How good is the McIntosh MC-2300 vs modern SS amplifiers?


John Curl gave a most informative talk on the Wall Of Sound used by the Gratefful Dead. He had a lot to do with the speaker end of things but had not much to say about the amplifiers which left me curious about them. 

I pulled up the following manual and schematic and suggest anyone interested in advanced circuit design of the 1970s have a look .. http://www.tubebooks.org/file_downloads/McIntosh/MC2300.pdf

Read this https://en.wikipedia.org/wiki/McIntosh_MC-2300

and this  https://en.wikipedia.org/wiki/Wall_of_Sound

There is an earlier discussion about autotransformers where some call the autoformer a "band aid" for a poor design and others slurs. However this is a fine amplifier, virtually bullet proof, and used in great numbers by a band known for its incredible sound. 

I welcome any comments and questions. 
ramtubes
This article is off topic. But, it’s a fun read about Owsley and the Dead’s introduction to good sound - and parallel universes. Below is a short excerpt.

"At the time, live sound at rock concerts was extremely primitive. Musicians plugged their instruments into amplifiers connected to single-channel speakers. There were no onstage monitors, so musicians couldn’t hear one another. Owsley wanted the Dead not only to be clearly heard but also in stereo, a concept so far ahead of its time that it would be ten years before such systems were installed in movie theaters. Thanks to Owsley, the Dead were soon playing through four immense Altec Voice of the Theatre A7 speakers powered by four McIntosh 240 stereo tube amplifiers as delicate as they were huge."
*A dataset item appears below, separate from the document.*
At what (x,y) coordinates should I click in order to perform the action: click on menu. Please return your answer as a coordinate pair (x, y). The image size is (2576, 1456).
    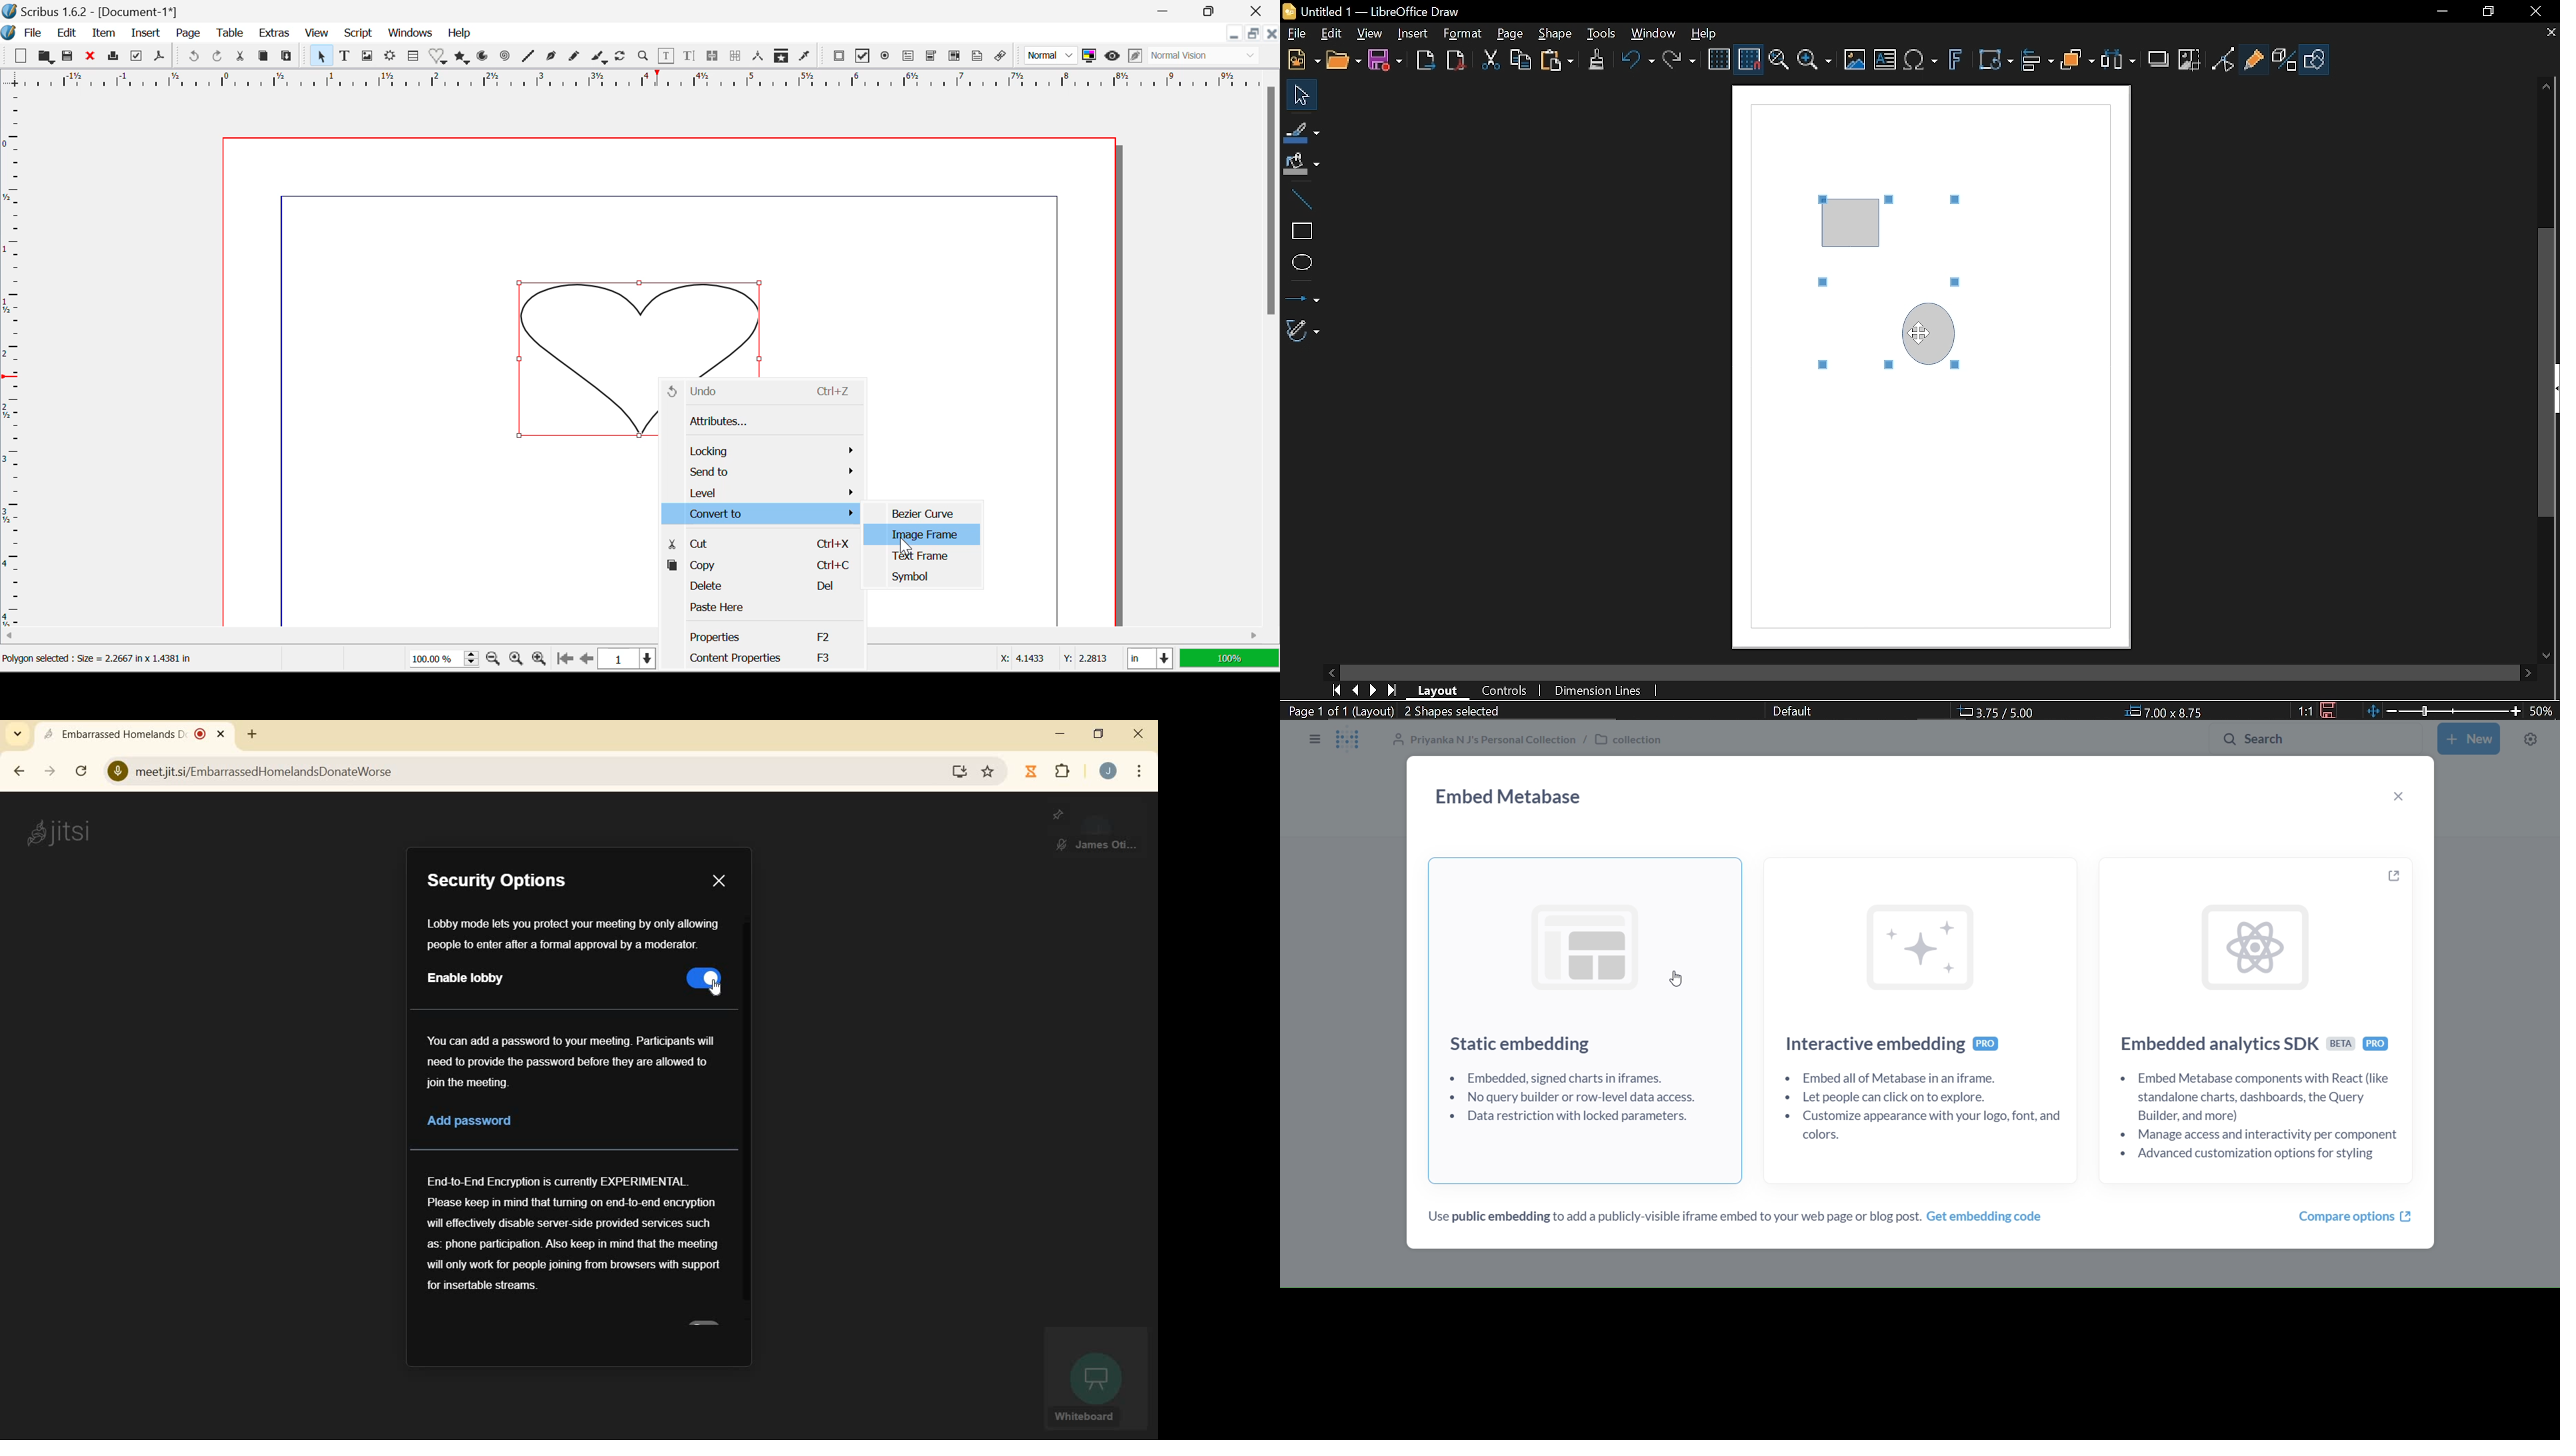
    Looking at the image, I should click on (1139, 774).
Did it really sound that bad?
Yeah, to give a visual comparison, it was like looking through frosted glass.

I remember sound from that era well, SS either tore your head off with sibilance usually from the US, or so truncated the opposite, usually from the UK, it sounded like a thick Blancmange. No wonder tube were the preferred choice by all.


Owsley wanted the Dead not only to be clearly heard but also in stereo
But this counters that if you look at the writing above each unit stack, as the same muso/instrument was in both left and right, giving basically a mono wall of sound.
https://marketingtowin.files.wordpress.com/2011/02/dead-soundii.jpg

Cheers George
"Yeah, to give a visual comparison, it was like looking through frosted glass"

Complete BS or bias at best. I have not heard the MC2300 but I own a pair of MC2200s and have compared them with several modern SS amps in the $3K-$5K range and the they held their own and even sounded better when paired with the right speakers. I don’t expect them to sound better than likes of Gryphon or Pass Labs Class A amps but they did sound better than Pass Labs X250 driving my Martin Logans. Speaker pairing as always is important.
kalali
Complete BS or bias at best. I have not heard the MC2300 ...
Wow, talk about bias. How can you call BS regarding what someone heard from an amplifier that you admit to not having heard?